Teknologi Metaverse Antikorupsi
loading...
A
A
A
Rio Christiawan
Associate Professor Bidang Hukum
SEBELUM libur panjang Idul Fitri, Bupati Bogor, Ade Yasin tertangkap dalam operasi tangkap tangan (OTT) yang digelar Komisi Pemberantasan Korupsi (KPK) pada kamis 28 April 2022. Itonisnya, beberapa hari sebelum ditangkap bupqti tersebut berpesan kepada jajarannya untuk tidak melakukan korupsi. Kasus tersebut bukanlah yang pertama untuk pejabat yang berkampanye maupun berpesan antikorupsi namun ternyata justru melakukan korupsi.
Masyarakat sudah lelah dengan budaya koruptif dan kini menjurus pada kleptokrasi mengingat semua elemen yang terlibat dalam pemerintahan cenderung memiliki keterlibatan pada korupsi. Misalnya dalam kasus terakhir, Badan Pemeriksa Keuangan (BPK), yang seharusnya mengawasi penggunaan anggaran, ironinya justru terlibat dalam jual beli status wajar tanpa pengecualian (WTP). Sudah hampir tiadanya lagi check and balances yang menjadi ciri negara demokratis membuat perilaku koruptif semakin menggerogoti seluruh fungsi, baik eksekutif, legislatif, yudikatif maupun organ negara yang sifatnya organ perbantuan.

**BAHAN YANG DISEDIAKAN:**
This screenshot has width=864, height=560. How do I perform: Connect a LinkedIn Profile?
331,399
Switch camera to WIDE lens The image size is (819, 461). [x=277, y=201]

**SOAL A:** Sebutkan semua singkatan yang ditulis dalam tanda kurung di artikel antikorupsi, lengkap dengan kepanjangannya.
**SOAL B:** Tulis ulang bagian artikel antikorupsi yang diawali kata-kata "Masyarakat sudah lelah" dan diakhiri "sifatnya organ perbantuan.", tetapi tukar "kleptokrasi" dengan "oligarki".
Baris-baris tadi tidak ada hubungannya dengan artikel antikorupsi.

**JAWABAN YANG DIHARAPKAN A:**
OTT: operasi tangkap tangan
KPK: Komisi Pemberantasan Korupsi
BPK: Badan Pemeriksa Keuangan
WTP: wajar tanpa pengecualian

**JAWABAN YANG DIHARAPKAN B:**
Masyarakat sudah lelah dengan budaya koruptif dan kini menjurus pada oligarki mengingat semua elemen yang terlibat dalam pemerintahan cenderung memiliki keterlibatan pada korupsi. Misalnya dalam kasus terakhir, Badan Pemeriksa Keuangan (BPK), yang seharusnya mengawasi penggunaan anggaran, ironinya justru terlibat dalam jual beli status wajar tanpa pengecualian (WTP). Sudah hampir tiadanya lagi check and balances yang menjadi ciri negara demokratis membuat perilaku koruptif semakin menggerogoti seluruh fungsi, baik eksekutif, legislatif, yudikatif maupun organ negara yang sifatnya organ perbantuan.